WHAT THIS TASK INVOLVES. Copy out the passage below about mindfulness and the old stories we tell ourselves, word for word from start to finish.

[start of PASSAGE PROVIDED]

Maybe these stories were told to you a very LONG time ago, by parents, care givers, relatives, coaches, preachers and teachers.
Often times, they were cautionary tales, reinforced in order to protect you from the evils and dangers in the world.
Perhaps, at this point in your life, you’re beginning to realize that they no longer fit the YOU that you have grown to be.
Face it, many of your stories are no longer useful, or protective, because these stories were never really yours in the first place.
Your stories may produce fear, jealousy, anger, resentment and separation. They may create self-doubt, or worse, self-loathing.
These false statements that continue to fill your head, may be holding you back from a personal and professional evolution, that currently, you envision only for others.
Here’s the truth. These stories are routines – habits of mind. They’re woven into the very fabric of you. You may even be convinced that they are YOU.
There’s a useful attitude that we teach in mindfulness training. It’s called “beginner’s mind”.
It’s an invitation to observe this internal, fake news from a distance, with fresh eyes.
Only after you’ve begun to non-judgmentally view your behaviors and patterns, can you ease the control they hold over you.
You can then break habits, and rewrite the stories that you tell your self.
Mindfulness is many things. But to keep it simple? Mindfulness is self-awareness. Self-awareness leads to liberation.
There’s a fresh, new, empowering set of habits waiting for you, just beyond the auto-news-stories that currently dictate your life.
Here’s a tip:
Breaking News is what is in the present moment.
Everything else is either old news, or a prediction.
Monday 3/12
Mondays are “start of the week — new beginning days”.

[end of PASSAGE PROVIDED]
[start of DATA SHOWN]

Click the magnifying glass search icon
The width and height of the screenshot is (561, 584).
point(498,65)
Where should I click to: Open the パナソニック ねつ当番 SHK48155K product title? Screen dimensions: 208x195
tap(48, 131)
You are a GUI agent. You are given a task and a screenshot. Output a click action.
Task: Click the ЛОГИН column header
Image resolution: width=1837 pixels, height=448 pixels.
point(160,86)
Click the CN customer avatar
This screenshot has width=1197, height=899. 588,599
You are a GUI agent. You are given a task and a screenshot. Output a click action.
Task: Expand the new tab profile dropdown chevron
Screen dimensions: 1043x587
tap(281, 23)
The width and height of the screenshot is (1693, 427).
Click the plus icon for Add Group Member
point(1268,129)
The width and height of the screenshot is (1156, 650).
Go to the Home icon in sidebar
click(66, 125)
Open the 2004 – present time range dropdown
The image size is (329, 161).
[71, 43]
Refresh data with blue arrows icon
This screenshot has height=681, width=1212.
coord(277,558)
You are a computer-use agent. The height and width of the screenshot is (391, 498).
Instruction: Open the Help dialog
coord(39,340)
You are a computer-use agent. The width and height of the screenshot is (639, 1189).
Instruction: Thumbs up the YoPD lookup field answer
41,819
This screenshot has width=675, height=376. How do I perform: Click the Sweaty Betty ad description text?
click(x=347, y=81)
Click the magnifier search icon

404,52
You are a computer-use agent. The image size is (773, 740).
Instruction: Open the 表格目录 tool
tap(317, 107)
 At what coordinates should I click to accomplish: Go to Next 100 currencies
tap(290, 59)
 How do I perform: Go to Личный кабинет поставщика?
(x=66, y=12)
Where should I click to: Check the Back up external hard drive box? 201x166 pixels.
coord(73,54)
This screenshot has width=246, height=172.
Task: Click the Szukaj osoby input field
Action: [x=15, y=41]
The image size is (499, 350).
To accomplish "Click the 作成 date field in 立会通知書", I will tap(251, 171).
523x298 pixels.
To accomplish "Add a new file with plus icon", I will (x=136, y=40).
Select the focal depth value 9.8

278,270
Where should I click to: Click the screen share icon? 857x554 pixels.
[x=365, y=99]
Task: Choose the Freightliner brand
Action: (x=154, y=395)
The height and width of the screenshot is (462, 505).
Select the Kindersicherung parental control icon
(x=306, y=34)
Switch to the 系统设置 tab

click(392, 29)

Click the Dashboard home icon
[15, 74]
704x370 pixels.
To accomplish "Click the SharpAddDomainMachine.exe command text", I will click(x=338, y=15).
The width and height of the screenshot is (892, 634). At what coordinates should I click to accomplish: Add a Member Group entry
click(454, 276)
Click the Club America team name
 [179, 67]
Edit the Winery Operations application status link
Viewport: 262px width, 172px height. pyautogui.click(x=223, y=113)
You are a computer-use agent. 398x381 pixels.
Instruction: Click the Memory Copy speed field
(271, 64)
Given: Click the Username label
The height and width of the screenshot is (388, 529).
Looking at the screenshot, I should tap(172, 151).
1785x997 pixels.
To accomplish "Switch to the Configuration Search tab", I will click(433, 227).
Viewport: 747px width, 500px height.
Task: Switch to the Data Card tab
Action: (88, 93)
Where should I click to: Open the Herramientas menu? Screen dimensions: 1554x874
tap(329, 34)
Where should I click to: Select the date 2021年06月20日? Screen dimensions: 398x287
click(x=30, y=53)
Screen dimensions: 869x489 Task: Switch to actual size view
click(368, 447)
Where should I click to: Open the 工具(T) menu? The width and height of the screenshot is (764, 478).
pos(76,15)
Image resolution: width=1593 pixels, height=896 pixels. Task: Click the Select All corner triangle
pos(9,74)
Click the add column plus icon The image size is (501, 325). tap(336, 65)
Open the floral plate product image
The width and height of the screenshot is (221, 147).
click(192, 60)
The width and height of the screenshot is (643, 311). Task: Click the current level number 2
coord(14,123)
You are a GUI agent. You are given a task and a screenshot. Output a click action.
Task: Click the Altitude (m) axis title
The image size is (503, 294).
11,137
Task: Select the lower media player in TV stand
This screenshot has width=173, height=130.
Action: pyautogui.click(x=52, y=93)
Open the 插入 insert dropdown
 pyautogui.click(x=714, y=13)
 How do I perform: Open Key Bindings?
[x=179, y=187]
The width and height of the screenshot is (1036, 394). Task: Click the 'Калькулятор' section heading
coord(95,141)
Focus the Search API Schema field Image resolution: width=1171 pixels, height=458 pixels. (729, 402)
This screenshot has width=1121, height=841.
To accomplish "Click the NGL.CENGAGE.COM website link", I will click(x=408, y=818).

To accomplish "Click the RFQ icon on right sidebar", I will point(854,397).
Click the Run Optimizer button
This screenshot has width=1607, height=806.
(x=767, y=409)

[end of DATA SHOWN]

FULL OUTPUT.
Maybe these stories were told to you a very LONG time ago, by parents, care givers, relatives, coaches, preachers and teachers.
Often times, they were cautionary tales, reinforced in order to protect you from the evils and dangers in the world.
Perhaps, at this point in your life, you’re beginning to realize that they no longer fit the YOU that you have grown to be.
Face it, many of your stories are no longer useful, or protective, because these stories were never really yours in the first place.
Your stories may produce fear, jealousy, anger, resentment and separation. They may create self-doubt, or worse, self-loathing.
These false statements that continue to fill your head, may be holding you back from a personal and professional evolution, that currently, you envision only for others.
Here’s the truth. These stories are routines – habits of mind. They’re woven into the very fabric of you. You may even be convinced that they are YOU.
There’s a useful attitude that we teach in mindfulness training. It’s called “beginner’s mind”.
It’s an invitation to observe this internal, fake news from a distance, with fresh eyes.
Only after you’ve begun to non-judgmentally view your behaviors and patterns, can you ease the control they hold over you.
You can then break habits, and rewrite the stories that you tell your self.
Mindfulness is many things. But to keep it simple? Mindfulness is self-awareness. Self-awareness leads to liberation.
There’s a fresh, new, empowering set of habits waiting for you, just beyond the auto-news-stories that currently dictate your life.
Here’s a tip:
Breaking News is what is in the present moment.
Everything else is either old news, or a prediction.
Monday 3/12
Mondays are “start of the week — new beginning days”.